> [ASSIGNED TASK]:
Return exactly the span of lines in the following data that opens with the line containing "This screenshot has width=733, height=631." and closes with the line containing "Task: Click the product title text". Include nothing else.

····················

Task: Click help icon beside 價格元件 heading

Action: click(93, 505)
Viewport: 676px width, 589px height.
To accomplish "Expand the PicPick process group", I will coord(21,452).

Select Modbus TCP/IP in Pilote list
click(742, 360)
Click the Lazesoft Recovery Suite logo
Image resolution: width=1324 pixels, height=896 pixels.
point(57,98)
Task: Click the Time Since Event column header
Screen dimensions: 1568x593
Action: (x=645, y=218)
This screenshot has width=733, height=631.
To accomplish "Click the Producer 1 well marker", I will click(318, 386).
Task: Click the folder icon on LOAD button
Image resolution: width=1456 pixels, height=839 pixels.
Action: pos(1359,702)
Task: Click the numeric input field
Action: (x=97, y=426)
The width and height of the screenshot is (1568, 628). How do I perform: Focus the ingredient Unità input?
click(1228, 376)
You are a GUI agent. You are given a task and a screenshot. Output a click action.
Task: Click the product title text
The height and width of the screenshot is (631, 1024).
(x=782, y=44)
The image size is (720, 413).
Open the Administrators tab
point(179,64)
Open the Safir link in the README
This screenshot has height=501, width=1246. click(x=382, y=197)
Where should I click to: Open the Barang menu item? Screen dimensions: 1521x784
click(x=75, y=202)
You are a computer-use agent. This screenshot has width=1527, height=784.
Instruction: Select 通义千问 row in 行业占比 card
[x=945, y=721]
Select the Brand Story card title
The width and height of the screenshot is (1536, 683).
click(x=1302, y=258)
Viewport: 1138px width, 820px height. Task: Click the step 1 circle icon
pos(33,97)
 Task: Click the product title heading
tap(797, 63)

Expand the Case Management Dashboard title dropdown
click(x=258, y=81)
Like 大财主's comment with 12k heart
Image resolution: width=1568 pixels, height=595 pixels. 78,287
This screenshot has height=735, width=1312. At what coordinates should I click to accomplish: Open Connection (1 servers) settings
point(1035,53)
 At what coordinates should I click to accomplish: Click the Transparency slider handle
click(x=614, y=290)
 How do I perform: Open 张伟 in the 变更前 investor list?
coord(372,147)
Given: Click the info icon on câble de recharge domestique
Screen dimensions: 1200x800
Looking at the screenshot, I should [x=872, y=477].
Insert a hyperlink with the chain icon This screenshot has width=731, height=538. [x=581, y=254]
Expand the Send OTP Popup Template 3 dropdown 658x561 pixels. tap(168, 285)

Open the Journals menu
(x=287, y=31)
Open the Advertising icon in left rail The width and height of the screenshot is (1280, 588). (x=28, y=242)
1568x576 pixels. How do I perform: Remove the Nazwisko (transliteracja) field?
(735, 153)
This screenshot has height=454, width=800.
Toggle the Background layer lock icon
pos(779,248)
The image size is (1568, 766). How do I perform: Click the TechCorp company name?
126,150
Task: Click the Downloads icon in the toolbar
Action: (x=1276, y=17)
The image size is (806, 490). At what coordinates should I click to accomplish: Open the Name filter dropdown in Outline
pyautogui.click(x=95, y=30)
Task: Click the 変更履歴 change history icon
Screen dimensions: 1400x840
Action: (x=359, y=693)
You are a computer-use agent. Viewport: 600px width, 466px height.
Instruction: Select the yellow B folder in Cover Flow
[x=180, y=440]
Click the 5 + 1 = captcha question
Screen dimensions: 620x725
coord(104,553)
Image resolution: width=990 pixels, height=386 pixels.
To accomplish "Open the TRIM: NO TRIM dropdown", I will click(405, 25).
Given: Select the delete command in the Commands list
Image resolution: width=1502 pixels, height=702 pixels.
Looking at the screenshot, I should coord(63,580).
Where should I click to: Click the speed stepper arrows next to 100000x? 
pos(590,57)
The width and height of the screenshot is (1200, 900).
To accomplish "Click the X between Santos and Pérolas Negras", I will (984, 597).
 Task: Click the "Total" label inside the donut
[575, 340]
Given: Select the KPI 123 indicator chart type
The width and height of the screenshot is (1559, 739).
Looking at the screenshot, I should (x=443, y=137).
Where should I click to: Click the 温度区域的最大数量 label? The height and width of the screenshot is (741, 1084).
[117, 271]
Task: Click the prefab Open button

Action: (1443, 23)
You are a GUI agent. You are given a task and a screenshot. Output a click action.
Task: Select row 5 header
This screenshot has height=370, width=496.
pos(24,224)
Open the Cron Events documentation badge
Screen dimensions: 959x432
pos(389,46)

····················

> [WORKED SOLUTION]:
This screenshot has width=733, height=631.
To accomplish "Click the Producer 1 well marker", I will click(318, 386).
Task: Click the folder icon on LOAD button
Image resolution: width=1456 pixels, height=839 pixels.
Action: pos(1359,702)
Task: Click the numeric input field
Action: (x=97, y=426)
The width and height of the screenshot is (1568, 628). How do I perform: Focus the ingredient Unità input?
click(1228, 376)
You are a GUI agent. You are given a task and a screenshot. Output a click action.
Task: Click the product title text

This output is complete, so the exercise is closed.